Le coût de l’hôpital de Paddington, fixé au départ à 810 millions de dollars, avait grimpé à 2,5 milliards de dollars. Les frais d’annulation comprennent les honoraires des urbanistes, des architectes, des avocats et des firmes de relations publiques, de même que le coût des cadres du Système national de santé (NHS) prêtés au projet.

Le journal britannique The Guardian soulignait que l’échec du projet « pourrait marquer la fin des grands projets d’IFP qui lient le NHS à de coûteux et rigides baux et contrats de gestion et d’entretien de 30 ans, parce que ces ententes extravagantes ne peuvent pas prévoir l’évolution des besoins en matière de santé ».

Jetant de l’huile sur le feu des opposants aux IFP, un rapport secret du gouvernement a révélé qu’un autre projet d’IFP, un hôpital pour personnes atteintes de maladie mentale ou qui ont d’importantes difficultés d’apprentissage, comportait de sérieux problèmes de sécurité qui mettaient en danger la vie des patients.

L’examen du Centre Newsam a révélé de graves lacunes de conception et de construction, dont des corridors qui rendaient difficiles l’observation des patients et leur évacuation rapide au besoin. Il manquait de matériaux de protection contre le feu dans les joints des murs et des planchers et le mobilier n’était pas suffisamment ignifuge. L’étude a aussi révélé une observation inadéquate des patients – en effet, quatre d’entre eux se sont suicidés en quatre ans.

L’une des sociétés partenaires de l’IFP a fait faillite, ce qui a fait dire aux critiques que les contribuables devraient sans doute acquitter la facture des améliorations à apporter à l’hôpital, pourtant construit en 2002.

La cupidité qui sous-tend les IFP a aussi été mise en lumière par une enquête du Bureau national de vérification (NAO) de Grande-Bretagne. L’enquête a révélé qu’un projet de refinancement d’un hôpital IFP a permis aux actionnaires d’empocher des dividendes de 182 millions de dollars en deux courtes années. Les investisseurs ont fait la même chose avec deux autres IFP.

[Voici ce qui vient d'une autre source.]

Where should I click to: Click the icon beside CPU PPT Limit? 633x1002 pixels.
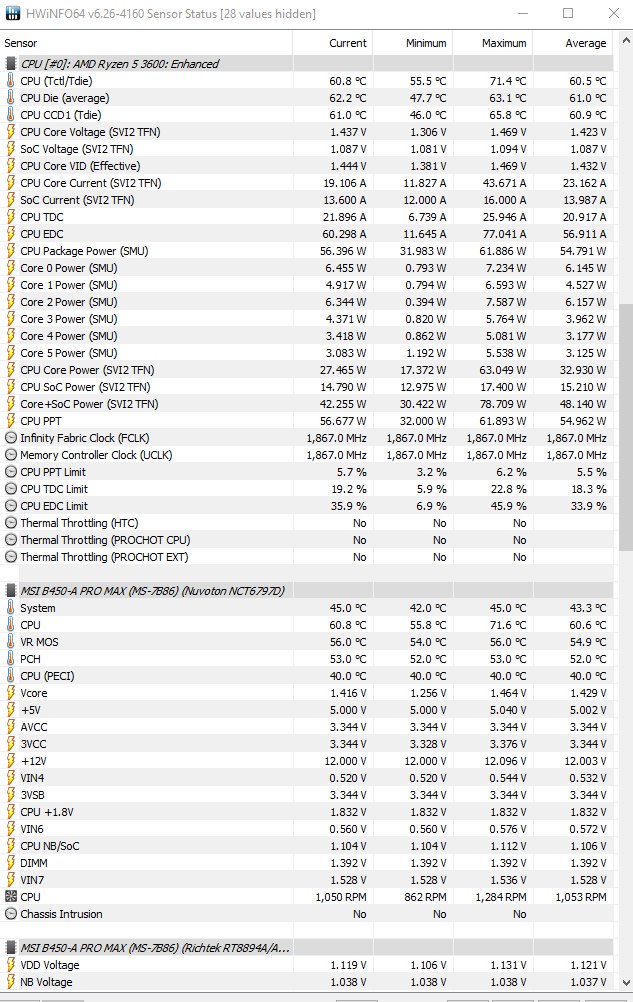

L’hôpital universitaire de Norfolk et Norwich, l’un des premiers projets d’IFP, a ouvert ses portes en 2001. Peu après, le consortium derrière le projet a trouvé d’autres sources de financement offrant des taux d’intérêt beaucoup plus avantageux et a empoché une bonne partie de la différence. Les actionnaires d’Octagon Healthcare, le consortium qui détient le contrat de construction, de gestion et d’entretien de l’établissement, ont vu leurs profits monter en flèche jusqu’à un rendement de 60 pour cent sur leur investissement, par rapport au rendement initial de 18,9 pour cent.

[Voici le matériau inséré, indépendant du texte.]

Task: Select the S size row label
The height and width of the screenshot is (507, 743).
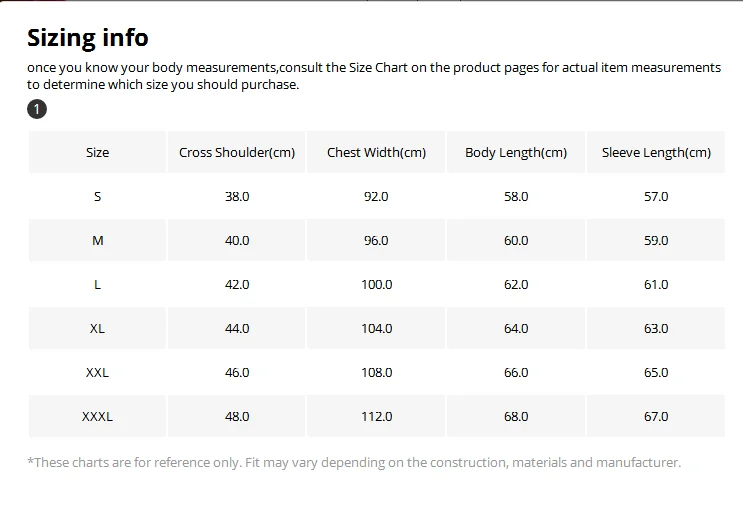Action: 98,197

Un dirigeant de Unison, le syndicat parent du SCFP au R.-U., a déclaré aux médias que ce montant d’argent était « obscène » et que les contrats avaient entraîné une série de problèmes de reddition de comptes.

« Les actions dans les hôpitaux IFP sont maintenant achetées et vendues sur le marché secondaire par des gens qui ne connaissent ni les patients, ni l’hôpital, ni son personnel, et qui ne s’en soucient nullement. Les sociétés empochent des profits faramineux et le public ne sait pas à qui appartient vraiment l’hôpital », a affirmé le secrétaire général de Unison, Dave Prentis.

Allyson Pollock, spécialiste des IFP, a déclaré au British Medical Journal que « le fardeau de la dette du contribuable est beaucoup plus élevé et le sera pendant beaucoup plus longtemps. Ainsi, les véritables risques sont assumés par le secteur public pendant une période beaucoup, beaucoup plus longue. »

Le NAO demande un examen approfondi des ententes des hôpitaux IFP pour voir s’ils en donnent plus aux contribuables pour leur argent que les premiers projets d’IFP comme Norfolk.

Ajoutant à la mauvaise presse entourant les IFP, le ministère britannique de la défense a annulé un contrat d’IFP de 2,5 milliards de dollars pour une formation sur les véhicules militaires parce que le projet coûtait trop cher pour ce qu’il offrait. Puis, une semaine après l’annulation de ce projet, le gouvernement a admis l’existence de problèmes majeurs dans un autre projet d’IFP pour la réfection de logements sociaux.